Once the line with "SITEMAP (953, 2007)" is found in the entries below, repeat it and each following line exactly, up to and including the line with "Coastal Road Project (81, 1729)". Add no other lines.

Dataset entries
******************************
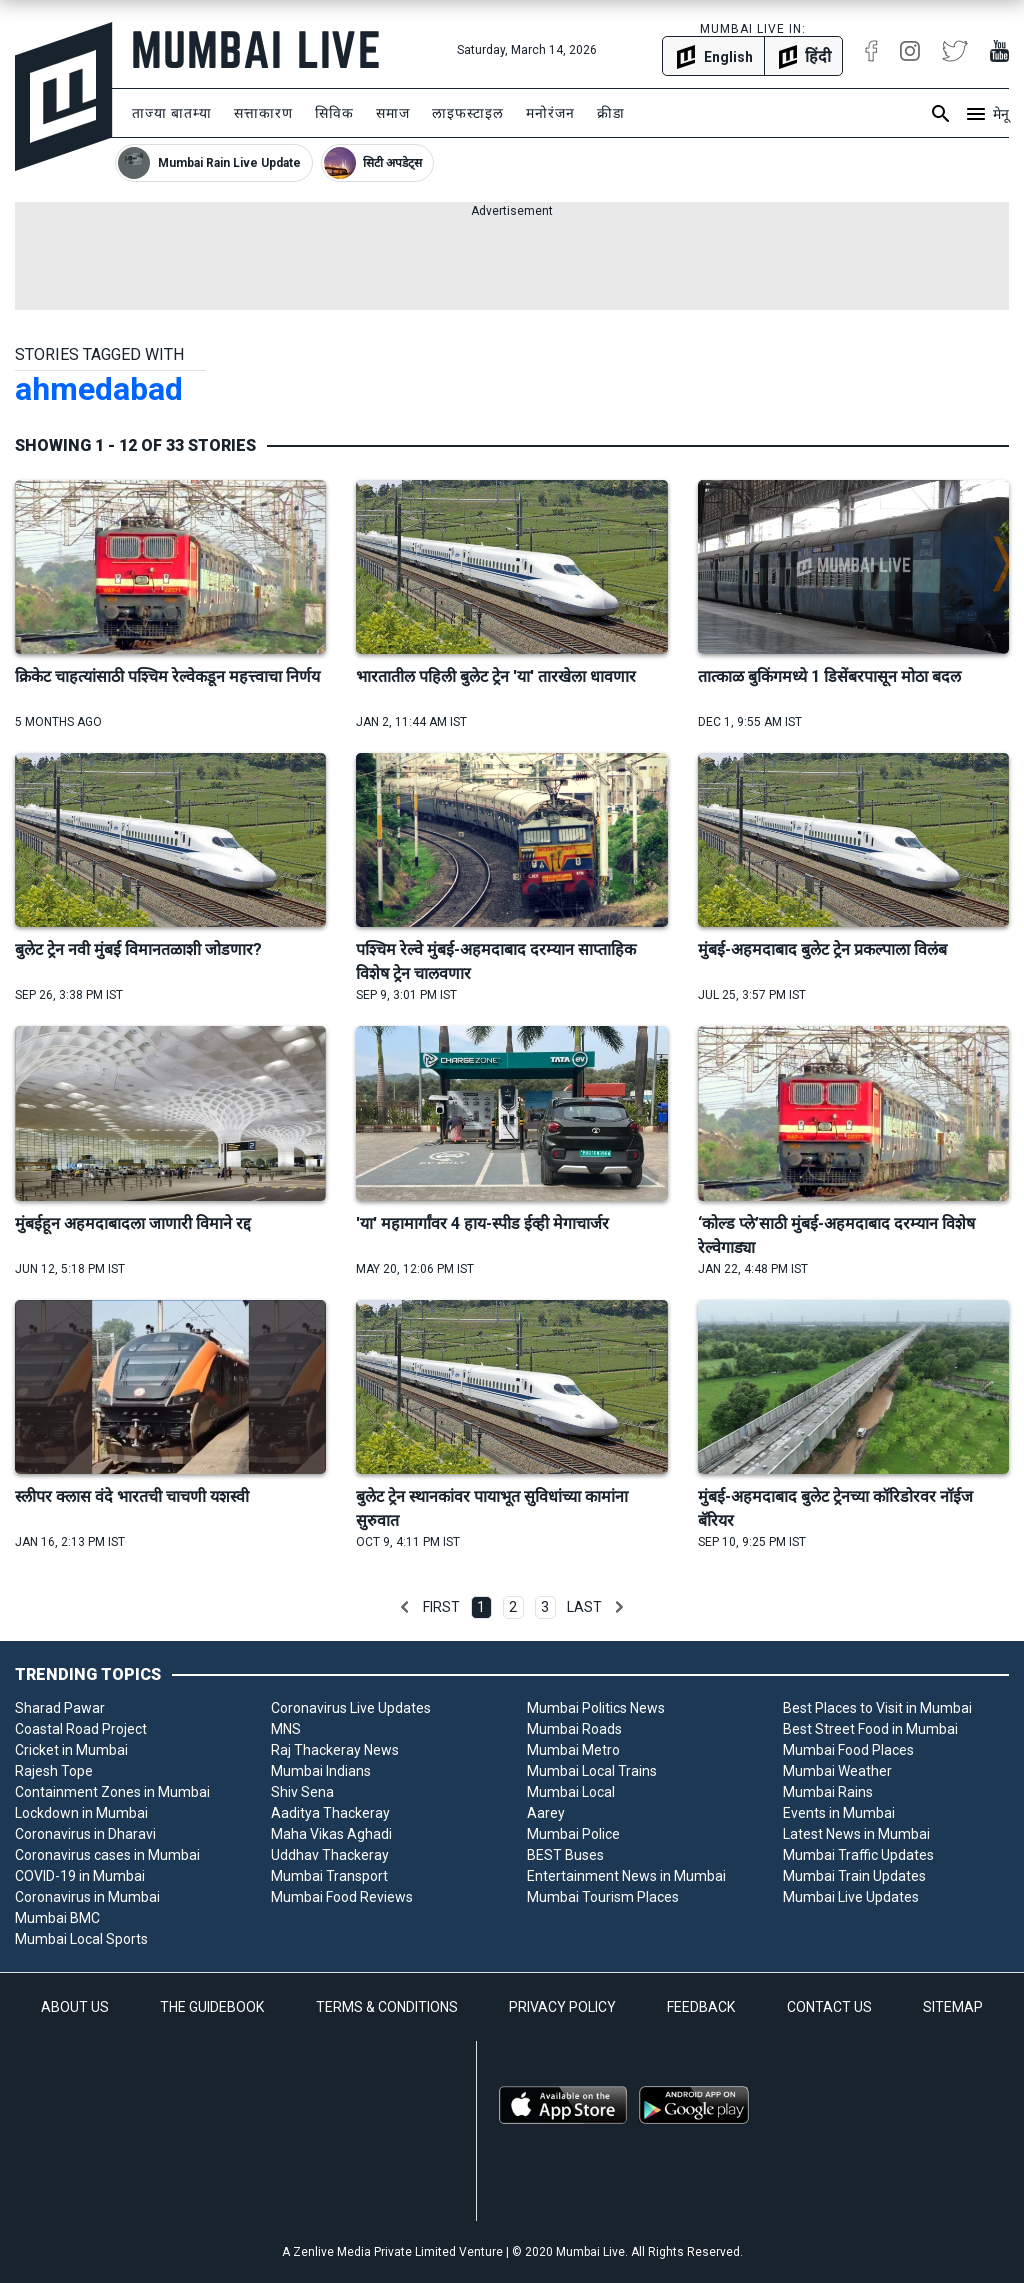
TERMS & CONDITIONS (387, 2007)
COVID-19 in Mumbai (80, 1876)
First (441, 1607)
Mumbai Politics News (596, 1708)
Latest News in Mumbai (856, 1834)
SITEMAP (953, 2007)
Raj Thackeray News (335, 1750)
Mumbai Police (573, 1834)
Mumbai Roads (574, 1729)
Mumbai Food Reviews (342, 1897)
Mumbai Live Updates (851, 1897)
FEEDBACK (701, 2007)
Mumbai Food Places (848, 1750)
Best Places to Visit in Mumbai (877, 1708)
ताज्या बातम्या (172, 113)
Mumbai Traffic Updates (858, 1855)
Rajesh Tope (54, 1771)
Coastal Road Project (81, 1729)
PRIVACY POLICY (562, 2007)
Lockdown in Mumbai (81, 1813)
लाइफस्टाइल (468, 113)
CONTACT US (829, 2007)
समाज (393, 113)
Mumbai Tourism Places (603, 1897)
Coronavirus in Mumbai (87, 1897)
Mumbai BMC (57, 1918)
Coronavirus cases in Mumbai (107, 1855)
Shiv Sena (302, 1792)
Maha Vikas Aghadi (331, 1834)
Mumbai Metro (573, 1750)
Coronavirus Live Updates (351, 1708)
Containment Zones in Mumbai (112, 1792)
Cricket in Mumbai (71, 1750)
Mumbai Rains (828, 1792)
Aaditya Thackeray (330, 1813)
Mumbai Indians (321, 1771)
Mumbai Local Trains (592, 1771)
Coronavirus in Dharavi (85, 1834)
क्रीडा (611, 113)
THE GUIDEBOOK (212, 2007)
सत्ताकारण (263, 113)
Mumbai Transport (329, 1876)
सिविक (334, 113)
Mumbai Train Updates (854, 1876)
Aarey (546, 1813)
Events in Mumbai (839, 1813)
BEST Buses (565, 1855)
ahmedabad (99, 389)
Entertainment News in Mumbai (626, 1876)
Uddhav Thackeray (330, 1855)
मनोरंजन (550, 113)
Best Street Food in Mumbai (870, 1729)
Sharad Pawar (60, 1708)
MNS (286, 1729)
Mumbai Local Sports (81, 1939)
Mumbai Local (571, 1792)
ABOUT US (75, 2007)
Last (584, 1607)
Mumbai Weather (837, 1771)
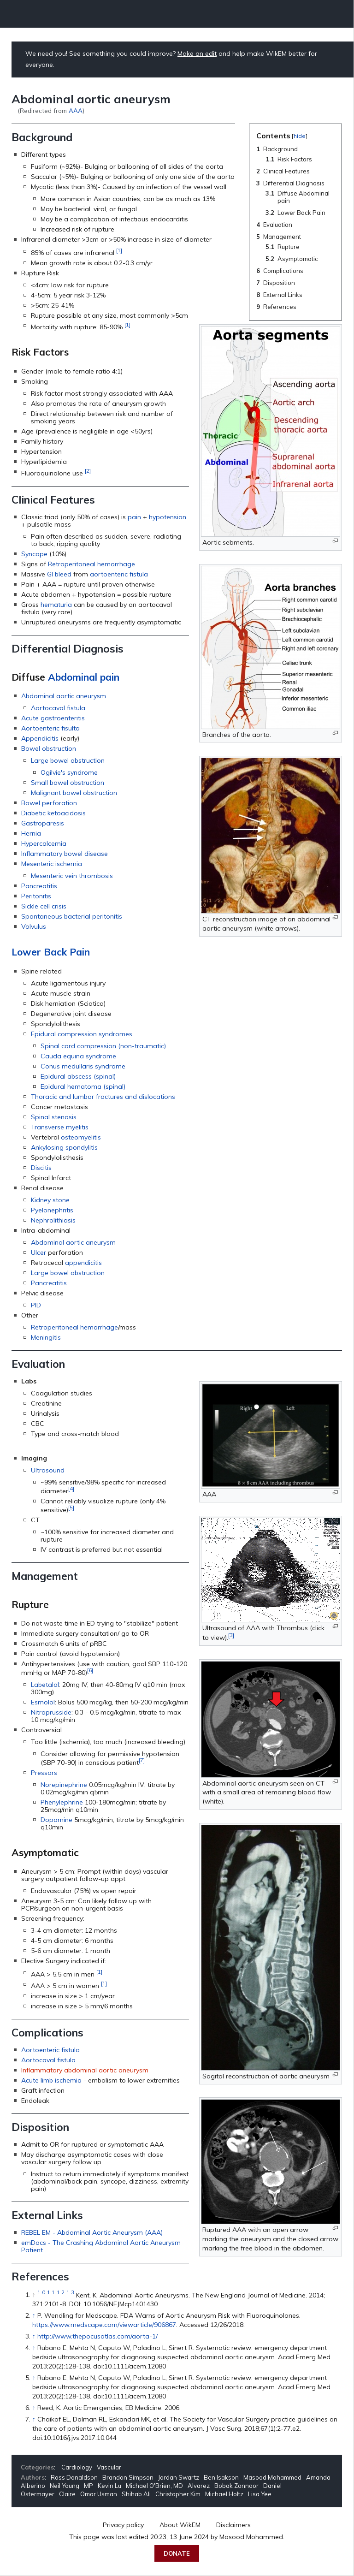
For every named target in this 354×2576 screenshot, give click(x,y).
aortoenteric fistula (119, 574)
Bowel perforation (49, 803)
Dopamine (56, 1820)
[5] (71, 1507)
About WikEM (180, 2525)
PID (36, 1305)
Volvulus (33, 926)
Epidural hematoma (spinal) (83, 1086)
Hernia (31, 833)
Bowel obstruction (48, 748)
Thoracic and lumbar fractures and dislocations (103, 1096)
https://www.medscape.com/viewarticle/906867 (104, 2325)
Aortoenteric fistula (50, 2050)
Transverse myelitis (59, 1127)
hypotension (167, 517)
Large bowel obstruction (68, 760)
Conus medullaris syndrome (83, 1066)
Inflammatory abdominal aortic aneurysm (84, 2070)
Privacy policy (123, 2525)
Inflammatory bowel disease (64, 853)
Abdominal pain (83, 677)
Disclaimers (233, 2525)
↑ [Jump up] (33, 2315)
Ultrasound (48, 1470)
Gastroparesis (42, 823)
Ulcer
******************************
Reply to the task:
SITEMAP (953, 2007)
Raj Thackeray News (335, 1750)
Mumbai Police (573, 1834)
Mumbai Roads (574, 1729)
Mumbai Food Reviews (342, 1897)
Mumbai Live Updates (851, 1897)
FEEDBACK (701, 2007)
Mumbai Food Places (848, 1750)
Best Places to Visit in Mumbai (877, 1708)
ताज्या बातम्या (172, 113)
Mumbai Traffic Updates (858, 1855)
Rajesh Tope (54, 1771)
Coastal Road Project (81, 1729)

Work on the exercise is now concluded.